A 65-year-old male patient with a spinal cord stimulation electrode (SEM) for pain control secondary to ischemia due to peripheral arteriopathy and vasodilatation induction.
Despite therapeutic efforts, the disease progressed poorly to amputation of the right lower limb in November 1998.
One month later, the patient complained of symptoms compatible with phantom limb pain.
The patient was started on dual anticonvulsant therapy, antidepressants and minor analgesics, and adjustment of the EEM parameters.
Pain was partially controlled, but episodes of lancinating pain persisted with a visual analog scale (VAS) = 8.
In 2005, patients seek medical care preferentially at the digestive medicine service because they have EMS and are possibly involved in the management of scalpel with diathermy for endoscopic polypectomy.
When considering the specifications of the midwifery care unit, the impossibility of using short-wave diathermy and microwave diathermy is indicated, since it could cause damage to the tissue that could harm the patient.
The use of bipolar electrocoagulation was then recommended.
The gastroenterology service commented that endoscopic polypectomy with bipolar electrocauterization cannot be performed; furthermore, after consultation with the general surgery service, it was considered that only a previous anatomopathological colectomy biopsy should be performed.
Given this clinical situation, it was decided to assess the actual effectiveness of EEM after 7 years of operation and, in case of ineffectiveness, proceed to its removal in order to perform endoscopic polypectomy using standard diathermy.
For this purpose, the MET was erased and the patient was cited for evaluation after 1 month.
At this appointment the patient evaluated her baseline pain with VAS = 4 with episodes of paroxysmal pain VAS = 7.
The degree of disability was similar when the electrode was lightened or crushed.
After 6 months of follow-up with the apagated electrode and without changes in the clinical situation, we decided to remove the EEM and proceed to endoscopic polypectomy.

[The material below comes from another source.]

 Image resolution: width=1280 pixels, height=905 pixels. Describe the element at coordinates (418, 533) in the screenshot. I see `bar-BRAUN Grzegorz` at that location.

Phantom limb pain worsened over the years with partial response to anticonvulsants and antidepressants.
The patient continued with a baseline VAS of 4 and increasingly frequent episodes of lancinating pain of 10.

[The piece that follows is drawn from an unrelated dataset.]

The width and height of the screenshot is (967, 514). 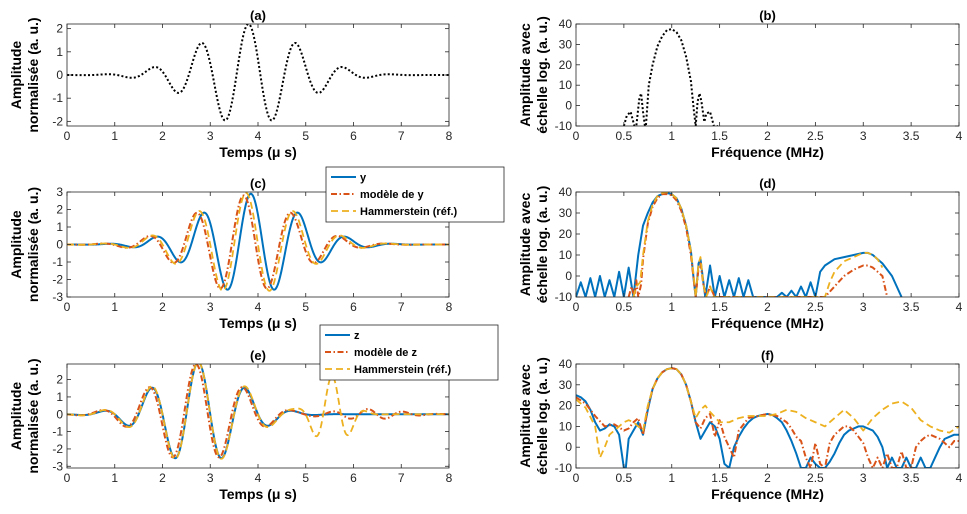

Regarding their quality of life, the Lattinen index offered a value of 12 and, in addition, the patient was depressed and affected his family life.
Having reviewed the literature, we decided to cite a 0.4 mg/kg dose for continuous infusion over 60 min in daily sessions for 1 week.
Midazolam 1 mg was administered as premedication.
The only adverse events reported by the patient during infusions were dizziness and somnolence.
The patient was evaluated one week, three months and six months later, with a VAS at 6 months of 0 at rest and with a decrease in episodes of lancinating pain lasting less than 2 weeks.
The patient was discharged from the unit after one year of follow-up, given the almost complete abolition of the condition without medication.